Este post é inspirado em dois casos recentes que ilustram como funciona o mundo da espionagem. A analogia do iceberg não vale para esse universo, pois a pontinha visível é ainda muito menor. De vez em quando, a gente vê uma lasquinha e fica imaginando o tamanho e a sofisticação das redes de espionagem a serviço de países - seja para inteligência ou, mais comum nos dias de hoje, para criminalidade de Estado.
Quem não está acostumado com filmes e livros de espionagem até estranha, mas essas descobertas não surpreendem. Afinal, a arte imita a vida. Ou é o contrário?

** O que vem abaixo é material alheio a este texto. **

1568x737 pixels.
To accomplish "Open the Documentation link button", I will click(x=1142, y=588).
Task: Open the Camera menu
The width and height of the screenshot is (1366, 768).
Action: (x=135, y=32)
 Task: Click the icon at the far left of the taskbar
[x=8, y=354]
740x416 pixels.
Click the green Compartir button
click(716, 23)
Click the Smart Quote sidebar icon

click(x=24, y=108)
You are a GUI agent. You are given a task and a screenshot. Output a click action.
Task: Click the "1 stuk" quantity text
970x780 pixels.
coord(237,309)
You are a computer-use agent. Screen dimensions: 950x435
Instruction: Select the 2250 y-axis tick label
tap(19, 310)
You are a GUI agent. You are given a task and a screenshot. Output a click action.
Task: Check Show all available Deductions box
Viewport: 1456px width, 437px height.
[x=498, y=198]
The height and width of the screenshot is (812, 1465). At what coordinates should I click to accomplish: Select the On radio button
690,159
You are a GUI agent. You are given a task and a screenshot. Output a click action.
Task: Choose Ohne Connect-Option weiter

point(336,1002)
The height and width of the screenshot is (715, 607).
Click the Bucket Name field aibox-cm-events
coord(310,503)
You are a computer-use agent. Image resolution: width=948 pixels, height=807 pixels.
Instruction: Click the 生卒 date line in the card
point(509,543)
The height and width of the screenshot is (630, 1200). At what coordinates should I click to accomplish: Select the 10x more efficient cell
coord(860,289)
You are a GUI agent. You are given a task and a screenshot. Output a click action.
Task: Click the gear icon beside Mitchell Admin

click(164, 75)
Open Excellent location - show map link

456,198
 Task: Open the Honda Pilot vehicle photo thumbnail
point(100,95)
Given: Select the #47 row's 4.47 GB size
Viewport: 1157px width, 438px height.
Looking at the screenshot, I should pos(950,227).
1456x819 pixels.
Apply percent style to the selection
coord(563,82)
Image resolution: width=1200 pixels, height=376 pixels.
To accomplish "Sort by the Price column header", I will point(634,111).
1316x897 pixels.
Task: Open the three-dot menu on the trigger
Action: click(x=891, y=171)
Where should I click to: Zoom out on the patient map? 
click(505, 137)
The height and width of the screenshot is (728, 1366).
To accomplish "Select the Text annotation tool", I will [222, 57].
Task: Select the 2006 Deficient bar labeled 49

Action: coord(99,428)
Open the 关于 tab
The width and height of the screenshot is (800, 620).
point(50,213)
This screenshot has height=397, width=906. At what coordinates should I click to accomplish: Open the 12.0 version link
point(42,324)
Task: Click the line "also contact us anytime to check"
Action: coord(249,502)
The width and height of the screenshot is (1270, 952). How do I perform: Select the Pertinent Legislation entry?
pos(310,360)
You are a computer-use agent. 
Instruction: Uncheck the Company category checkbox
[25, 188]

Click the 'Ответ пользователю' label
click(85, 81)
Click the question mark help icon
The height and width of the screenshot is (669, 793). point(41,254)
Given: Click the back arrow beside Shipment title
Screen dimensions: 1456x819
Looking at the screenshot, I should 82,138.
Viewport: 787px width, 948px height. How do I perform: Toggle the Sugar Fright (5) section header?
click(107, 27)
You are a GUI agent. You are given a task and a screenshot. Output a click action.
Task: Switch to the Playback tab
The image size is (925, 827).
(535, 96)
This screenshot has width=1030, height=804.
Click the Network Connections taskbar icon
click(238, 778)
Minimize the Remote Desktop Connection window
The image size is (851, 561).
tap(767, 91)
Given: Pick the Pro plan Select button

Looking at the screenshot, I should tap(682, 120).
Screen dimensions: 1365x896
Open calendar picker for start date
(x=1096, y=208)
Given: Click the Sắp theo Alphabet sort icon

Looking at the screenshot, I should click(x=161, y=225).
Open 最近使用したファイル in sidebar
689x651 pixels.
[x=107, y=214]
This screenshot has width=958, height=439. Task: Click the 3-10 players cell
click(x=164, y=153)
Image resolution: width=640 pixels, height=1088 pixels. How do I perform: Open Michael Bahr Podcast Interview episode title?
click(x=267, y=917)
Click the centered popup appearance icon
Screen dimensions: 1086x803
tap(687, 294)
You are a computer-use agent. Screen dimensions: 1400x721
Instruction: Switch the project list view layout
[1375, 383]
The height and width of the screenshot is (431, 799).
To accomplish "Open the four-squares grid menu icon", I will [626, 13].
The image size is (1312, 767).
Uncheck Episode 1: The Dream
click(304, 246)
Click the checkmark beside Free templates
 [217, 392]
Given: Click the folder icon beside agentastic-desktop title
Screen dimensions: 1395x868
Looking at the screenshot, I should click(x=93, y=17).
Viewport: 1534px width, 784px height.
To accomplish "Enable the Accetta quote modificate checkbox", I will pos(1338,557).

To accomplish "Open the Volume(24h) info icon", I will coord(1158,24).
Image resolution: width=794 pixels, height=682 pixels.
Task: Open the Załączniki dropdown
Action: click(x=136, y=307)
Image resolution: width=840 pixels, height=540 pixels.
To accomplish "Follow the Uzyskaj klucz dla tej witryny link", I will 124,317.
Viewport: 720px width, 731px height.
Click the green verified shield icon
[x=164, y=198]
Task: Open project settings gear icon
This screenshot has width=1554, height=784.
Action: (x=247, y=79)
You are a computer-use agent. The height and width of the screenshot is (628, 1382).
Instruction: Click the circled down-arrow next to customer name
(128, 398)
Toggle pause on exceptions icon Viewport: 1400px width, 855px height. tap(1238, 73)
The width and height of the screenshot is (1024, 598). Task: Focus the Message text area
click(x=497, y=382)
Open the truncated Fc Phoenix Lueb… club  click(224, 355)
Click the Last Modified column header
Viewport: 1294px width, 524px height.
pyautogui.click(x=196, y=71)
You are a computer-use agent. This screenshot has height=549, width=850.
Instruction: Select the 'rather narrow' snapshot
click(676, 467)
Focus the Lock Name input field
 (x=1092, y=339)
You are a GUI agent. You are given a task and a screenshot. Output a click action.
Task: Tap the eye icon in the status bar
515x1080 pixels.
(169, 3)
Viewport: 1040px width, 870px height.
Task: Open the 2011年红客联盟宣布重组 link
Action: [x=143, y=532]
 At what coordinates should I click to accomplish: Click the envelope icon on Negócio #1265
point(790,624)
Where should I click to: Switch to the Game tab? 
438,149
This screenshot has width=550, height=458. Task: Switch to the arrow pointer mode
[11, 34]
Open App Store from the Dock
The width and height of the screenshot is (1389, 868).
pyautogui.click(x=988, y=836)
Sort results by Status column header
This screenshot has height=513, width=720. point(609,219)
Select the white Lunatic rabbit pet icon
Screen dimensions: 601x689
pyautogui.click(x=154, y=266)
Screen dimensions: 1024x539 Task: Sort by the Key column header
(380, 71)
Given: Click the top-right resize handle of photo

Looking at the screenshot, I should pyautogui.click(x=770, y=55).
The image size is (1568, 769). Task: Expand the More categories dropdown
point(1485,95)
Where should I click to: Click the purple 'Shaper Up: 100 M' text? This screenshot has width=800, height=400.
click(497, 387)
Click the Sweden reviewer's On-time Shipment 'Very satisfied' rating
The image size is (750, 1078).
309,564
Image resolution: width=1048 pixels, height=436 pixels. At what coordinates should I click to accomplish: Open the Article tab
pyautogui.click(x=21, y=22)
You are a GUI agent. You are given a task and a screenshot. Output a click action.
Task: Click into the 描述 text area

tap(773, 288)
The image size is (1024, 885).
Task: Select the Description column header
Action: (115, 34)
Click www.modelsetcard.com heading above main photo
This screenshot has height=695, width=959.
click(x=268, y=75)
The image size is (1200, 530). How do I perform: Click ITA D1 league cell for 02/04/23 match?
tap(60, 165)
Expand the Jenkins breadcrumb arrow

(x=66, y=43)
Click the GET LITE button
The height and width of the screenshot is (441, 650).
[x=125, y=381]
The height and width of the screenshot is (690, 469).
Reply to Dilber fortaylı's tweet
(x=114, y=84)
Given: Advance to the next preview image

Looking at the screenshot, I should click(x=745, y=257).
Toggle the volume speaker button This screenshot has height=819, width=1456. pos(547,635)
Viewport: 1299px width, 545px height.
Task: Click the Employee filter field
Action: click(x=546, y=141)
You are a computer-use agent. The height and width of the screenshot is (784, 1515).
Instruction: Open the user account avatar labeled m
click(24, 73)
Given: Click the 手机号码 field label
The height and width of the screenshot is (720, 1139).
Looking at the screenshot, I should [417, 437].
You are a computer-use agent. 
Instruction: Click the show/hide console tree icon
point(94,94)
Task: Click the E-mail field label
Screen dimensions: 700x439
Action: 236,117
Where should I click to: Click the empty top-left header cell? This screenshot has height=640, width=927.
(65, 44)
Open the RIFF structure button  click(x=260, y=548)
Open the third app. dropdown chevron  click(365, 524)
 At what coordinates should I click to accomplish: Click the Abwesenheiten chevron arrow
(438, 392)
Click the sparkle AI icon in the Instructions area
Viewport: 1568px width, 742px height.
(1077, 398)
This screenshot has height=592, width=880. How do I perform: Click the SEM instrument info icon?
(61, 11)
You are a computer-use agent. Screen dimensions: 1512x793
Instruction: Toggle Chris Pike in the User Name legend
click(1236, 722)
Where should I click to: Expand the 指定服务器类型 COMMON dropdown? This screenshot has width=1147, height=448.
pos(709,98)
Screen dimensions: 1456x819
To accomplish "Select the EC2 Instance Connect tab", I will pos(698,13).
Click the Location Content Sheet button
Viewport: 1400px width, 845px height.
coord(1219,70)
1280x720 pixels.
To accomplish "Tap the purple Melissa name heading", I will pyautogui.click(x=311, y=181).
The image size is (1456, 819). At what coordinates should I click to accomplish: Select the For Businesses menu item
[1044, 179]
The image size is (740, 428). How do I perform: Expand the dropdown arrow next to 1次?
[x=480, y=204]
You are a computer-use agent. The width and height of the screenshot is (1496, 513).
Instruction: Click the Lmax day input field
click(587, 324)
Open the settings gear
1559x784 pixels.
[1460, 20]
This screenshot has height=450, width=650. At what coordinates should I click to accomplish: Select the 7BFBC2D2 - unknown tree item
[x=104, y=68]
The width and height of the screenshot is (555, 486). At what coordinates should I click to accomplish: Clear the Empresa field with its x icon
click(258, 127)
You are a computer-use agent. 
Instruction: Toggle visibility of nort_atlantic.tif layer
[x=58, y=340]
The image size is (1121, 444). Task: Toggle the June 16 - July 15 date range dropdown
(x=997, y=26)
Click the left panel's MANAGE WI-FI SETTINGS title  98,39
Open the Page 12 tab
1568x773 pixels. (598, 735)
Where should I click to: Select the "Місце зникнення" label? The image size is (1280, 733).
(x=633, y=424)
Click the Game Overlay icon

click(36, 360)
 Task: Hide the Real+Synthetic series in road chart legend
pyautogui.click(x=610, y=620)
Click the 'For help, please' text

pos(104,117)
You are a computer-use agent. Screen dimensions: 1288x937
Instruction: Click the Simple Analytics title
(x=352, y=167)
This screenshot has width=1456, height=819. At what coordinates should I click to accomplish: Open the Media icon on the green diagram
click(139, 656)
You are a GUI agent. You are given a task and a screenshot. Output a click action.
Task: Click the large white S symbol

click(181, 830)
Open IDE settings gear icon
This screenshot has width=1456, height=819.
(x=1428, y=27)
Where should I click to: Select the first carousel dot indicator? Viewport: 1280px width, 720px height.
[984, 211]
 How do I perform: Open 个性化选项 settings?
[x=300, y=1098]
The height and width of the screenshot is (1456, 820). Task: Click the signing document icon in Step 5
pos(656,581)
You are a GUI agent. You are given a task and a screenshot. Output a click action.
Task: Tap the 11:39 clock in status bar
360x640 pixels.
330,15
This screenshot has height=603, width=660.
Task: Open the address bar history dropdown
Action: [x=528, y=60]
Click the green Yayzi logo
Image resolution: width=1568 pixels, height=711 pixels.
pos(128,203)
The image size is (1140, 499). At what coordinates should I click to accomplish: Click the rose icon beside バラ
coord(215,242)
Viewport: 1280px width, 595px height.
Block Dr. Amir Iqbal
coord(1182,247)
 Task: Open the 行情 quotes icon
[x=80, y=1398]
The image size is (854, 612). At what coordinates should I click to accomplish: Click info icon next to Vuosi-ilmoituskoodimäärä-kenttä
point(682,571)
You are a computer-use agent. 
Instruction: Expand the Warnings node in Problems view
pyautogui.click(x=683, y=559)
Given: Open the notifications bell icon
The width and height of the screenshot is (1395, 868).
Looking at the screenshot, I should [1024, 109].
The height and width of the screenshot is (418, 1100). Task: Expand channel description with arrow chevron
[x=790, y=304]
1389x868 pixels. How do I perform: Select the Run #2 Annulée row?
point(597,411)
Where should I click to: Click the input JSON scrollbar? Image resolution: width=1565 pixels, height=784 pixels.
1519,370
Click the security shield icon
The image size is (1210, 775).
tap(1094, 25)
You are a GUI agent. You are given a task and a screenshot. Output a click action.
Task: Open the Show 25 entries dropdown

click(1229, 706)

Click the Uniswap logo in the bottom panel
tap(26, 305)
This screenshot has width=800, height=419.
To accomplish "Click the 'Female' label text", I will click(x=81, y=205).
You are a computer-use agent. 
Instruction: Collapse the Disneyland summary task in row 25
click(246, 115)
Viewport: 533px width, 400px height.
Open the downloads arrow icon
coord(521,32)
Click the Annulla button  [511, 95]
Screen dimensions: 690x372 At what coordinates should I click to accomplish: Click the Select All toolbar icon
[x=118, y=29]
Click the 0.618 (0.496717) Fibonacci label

A primeira descoberta foi a utilização do Brasil como base na formação de agentes russos. Os espiões fazem um estágio por aqui, onde constroem uma nova vida, que será amplamente rastreada com relacionamentos e documentos. Tudo isso é essencial para que, numa nova fase, o espião possa atuar em outro país com uma ficha “limpa” e cheia de vínculos comprováveis com o Brasil. Essa prática envolve anos de preparação e milhões em investimento para criar uma biografia perfeita - emprego, família, redes sociais, tudo cuidadosamente forjado.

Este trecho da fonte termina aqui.